People keep asking me why I’m making vinegar.
It’s a fair question. It’s not the most obvious thing to build a life around, especially from a small town in the Scottish Highlands. But the honest answer is that I didn’t set out with a business plan and a gap in the market. I saw an opportunity to work with some genuinely amazing people and make something that didn’t exist yet.
Phil and Simon Thompson at Dornoch Distillery produce some of the most interesting whisky in Scotland. They also have one of the most extraordinary cask collections I’ve ever seen — we’re talking ex-rare malts, 1970s Ben Nevis, a cask from the nineties that once held French wine. When I realised I could take their organic heritage barley wort — the sweet liquid from mashing — ferment it with my own yeast, run it through acetic fermentation and then age it in those casks, the question wasn’t really “should I do this?” It was more like “I can’t wait to try this out!”

at Dornoch Distillery

Scotland has always had something in its bedrock. In the coastlines, in the people. We’re knacky and a bit puckish — generations of Scots hiding whisky stills when they weren’t legally allowed to make it, constantly finding new ways to take barley, water and yeast and turn them into one of our biggest exports.
What I’m doing is the same energy. Same raw ingredients, different alchemy. Barley goes in one end, and instead of spirit coming out the other, you get vinegar — barrel-aged, living, unpasteurised, with a depth and complexity that nothing from a factory will ever touch.
And here’s why I think it actually matters, beyond my own obsession. A splash of this in a pan after searing meat and the deglazing liquid has a character — warm, malty, rounded from the wood — that transforms a Tuesday night dinner.
It’s unpasteurised, so the mother culture is still alive in the bottle, which means it’s naturally functional: three ingredients, nothing else, clean label. Delicious first, and the health benefits are a happy bonus.
That combination — something that makes your food taste noticeably better AND is a genuinely living, organic product — just gets you feeling good inside and out. Complex flavours you can’t find anywhere else.

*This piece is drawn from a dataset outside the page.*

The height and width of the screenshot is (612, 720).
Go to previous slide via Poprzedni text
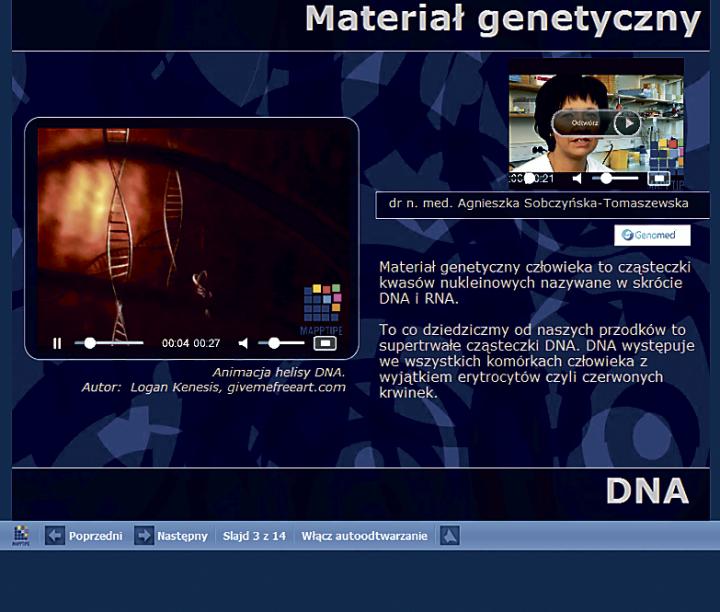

The process matters too. I ferment the wort myself to about 6% ABV, then it goes through a Schützenbach acetification column — a method that dates back to the 1700s — where the acetic acid bacteria convert the alcohol into vinegar. Then it ages in the distillery’s ex-whisky casks in a four-tier Solera system, which means every bottle contains a component of every batch I’ve ever made. The whole process, from grain to bottle, happens here in Dornoch. Nothing imported, nothing blended, nothing shortcut.
I think there’s a reason this kind of making resonates right now. Gregorie Marshall at Blackthorn Salt built a graduation thorn tower on the Ayrshire coast — the first in the UK — and spent twelve years working out how to trickle Scottish seawater through blackthorn branches to make salt using a technique that goes back to the sixth century. That’s not a business decision. That’s someone who is completely consumed by a process and can’t stop until they’ve understood it. I feel a deep kinship with that energy, and I think people respond to it because they can tell it’s real. You can’t fake obsession. You can’t manufacture twelve years of trial and error. You can’t pretend to have read documents from the 1700s about acetification methods because you thought it would look good on a label.

circa 1700s

Which is why it still feels slightly surreal that Mr Lyan has invited me to talk about all of this on a Studio Lates panel in London alongside Gregorie and Blackthorn Salt and Angela Clutton, whose book The Vinegar Cupboard won the Jane Grigson Trust Award and basically wrote the modern case for taking vinegar seriously. Mr Lyan has a joyous obsession with good food — his Taste Trip videos, his approach to flavour, the way he treats ingredients with genuine intellectual curiosity rather than just using them. When he asked about barley varieties and knew the difference between wort and wash, I remember thinking “oh, he actually gets it.” (of course he did!)
Being asked onto that panel isn’t something I’d have predicted when I was standing in a pantry doing titration tests at 11pm, but I think it makes sense in a way that matters to me — it’s not an award or a PR moment, it’s an invitation from someone who cares about process to come and talk about process, in front of people who care about process. That’s the room I want to be in.

I’m a bit feral about the whole subject now, if I’m honest. And the thing is, I’m still so early in this. There’s a whole world of flavour and fermentation ahead of me that I haven’t even begun to explore — what different barrel types do to the vinegar over time, how fermentation temperature changes the ester profile, whether different mother cultures have their own personalities the way sourdough starters do. I don’t know the answers to most of those questions yet. I just know I’m going to spend the next few years finding out, and I can’t think of anything I’d rather be doing.